O Governo pareceu já ter isso em conta no arranque deste ano, denotando preocupação pela necessidade de lançar concursos – até para não perder financiamento comunitário previsto. É isso que justifica, segundo Reis Campos, que o primeiro trimestre de 2020 registasse um variação de 65% no número de concurso públicos promovidos e que, dos 1659 milhões de euros de obras lançadas, 1128 milhões tenham sido promovidos no mês de Março. Foram verbas destinadas às obras na linha da Beira Alta, aos novos concursos para a expansão do Metro do Porto (que acabaram por ficar desertos, com as empresas a queixarem-se de terem sido lançados com preço base demasiado baixo), e ao Metro de Lisboa (também este projecto acabou “suspenso” para estudos por parte do Parlamento, mas que o Governo refere que pretende manter). 

Todas estas vicissitudes ajudam a explicar uma tendência de que a CPCI se tem vindo a queixar há já muito tempo: o desfasamento entre os concursos lançados e os que acabam por ser efectivamente celebrados. Ainda assim, durante os primeiros 15 dias de Abril, já em pleno estado de emergência, registou-se a celebração de contratos de empreitadas no valor de 13 milhões de euros (11 milhões em concurso público, dois milhões em ajuste directo) e ainda foram anunciados concursos públicos no valor de 55 milhões de euros. “Se no mês anterior se falava de mil milhões de euros, falar de 55 milhões é quase falar de zero”, considera Reis Campos.

Reis Campos admite que houve “alguma sorte e muita felicidade” pelo facto de não ter havido no sector notícias de trabalhadores contaminados nem de empresas que tiveram de parar por causa disso. “Temos cumprido as recomendações da DGS, damos todas as orientações nesse sentido, mas reconheço que é uma felicidade que ainda não tenhamos sido afectados”, reconhece. No entanto, não deixa de “saudar” todos aqueles que em obras grandes ou pequenas, nas obras públicas e na construção nova ou na reabilitação, na prestação dos diversos serviços, como a gestão de condomínios, ou a mediação imobiliária, “se têm revelado à altura de dificuldades que, até há bem pouco tempo, estávamos longe de imaginar”. O sector segue a trabalhar, mas com menor rentabilidade e com custos acrescidos. “Basta lembrar que a carrinha que transportava dez trabalhadores, hoje tem de fazer a viagem três vezes para respeitar o distanciamento social”, argumenta.

O presidente da CPCI recorda que no sector da construção qualquer paragem da actividade gera um efeito imediato de suspensão dos pagamentos. Regra geral, as empresas não têm stocks para venda durante o período de crise e não existe a possibilidade de colocar os trabalhadores em teletrabalho. “O efeito na tesouraria das empresas é uma realidade imediata, incontornável e muito significativa”, alerta, lembrando que o sector paga aos 306 mil trabalhadores directos registados cerca de 435 milhões de euros por mês em salários, a que se devem somar os 58 milhões de euros de encargos financeiros mensais. “O sector não pode parar”, insiste o presidente da CPCI, lembrando que na Europa o sector está a trabalhar em quase todos os países –  depois de Espanha ter retomado a actividade, só em Itália continua suspenso. “Tanto em Portugal, como na Europa, o investimento nas obras públicas vai ter mesmo de avançar”, insistiu.

> _DADOS EXTRAÍDOS_
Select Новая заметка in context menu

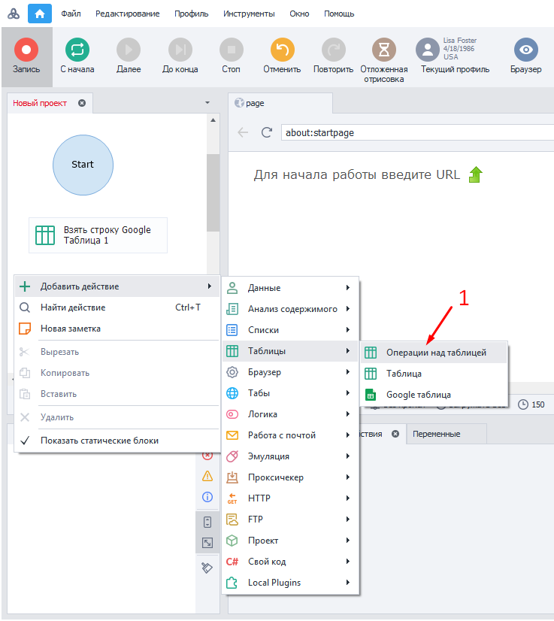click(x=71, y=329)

* * *

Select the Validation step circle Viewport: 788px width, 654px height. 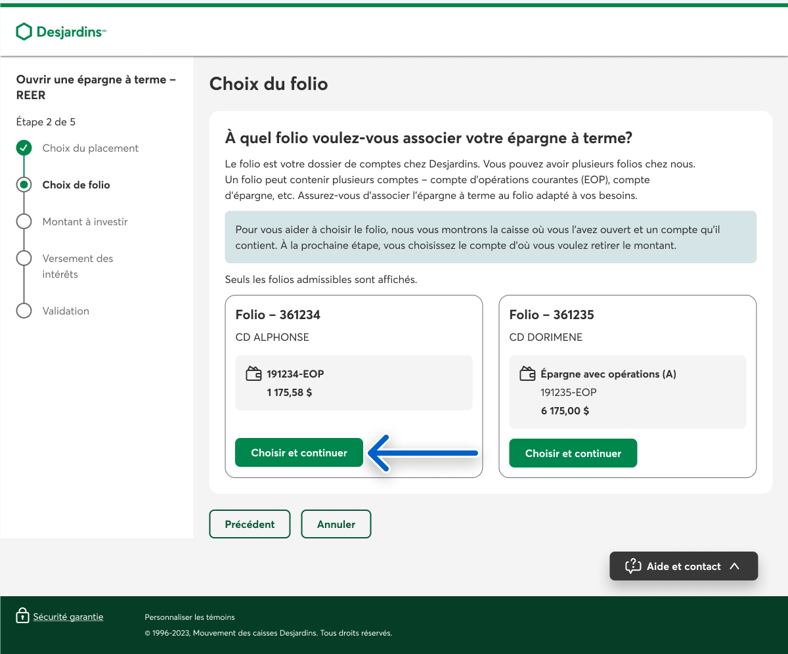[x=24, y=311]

* * *

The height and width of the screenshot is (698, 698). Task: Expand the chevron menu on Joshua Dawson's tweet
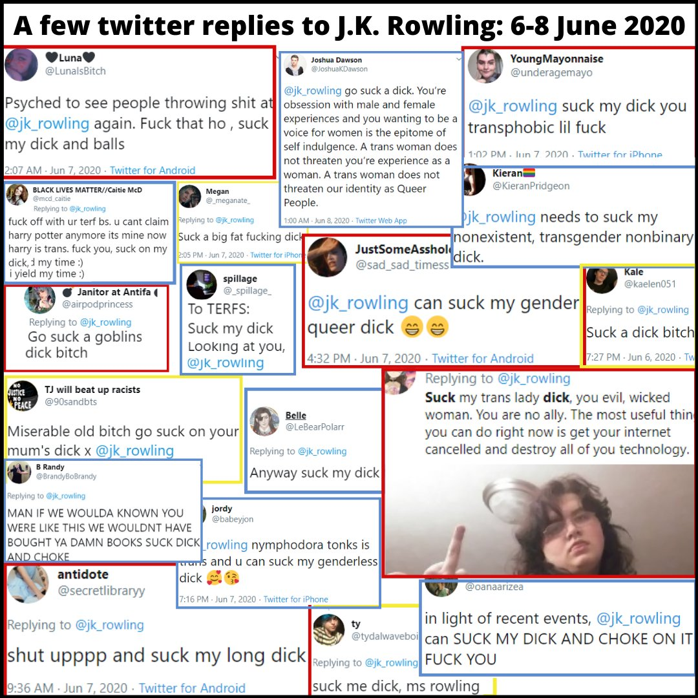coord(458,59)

> _TAREFA A_
Segundo o texto, por que razão uma paragem da atividade pesa logo na tesouraria das empresas de construção? Responda em uma a três frases.
> _TAREFA B_
Traduza para inglês esta frase do texto: “O sector segue a trabalhar, mas com menor rentabilidade e com custos acrescidos.”
Os dados vêm de outra fonte.

> _RESPOSTA ESPERADA A_
Porque, na construção, qualquer paragem da atividade leva logo à suspensão dos pagamentos. Além disso, as empresas em regra não têm stocks para vender durante a crise e não podem pôr os trabalhadores em teletrabalho.

> _RESPOSTA ESPERADA B_
The sector keeps working, but with lower profitability and higher costs.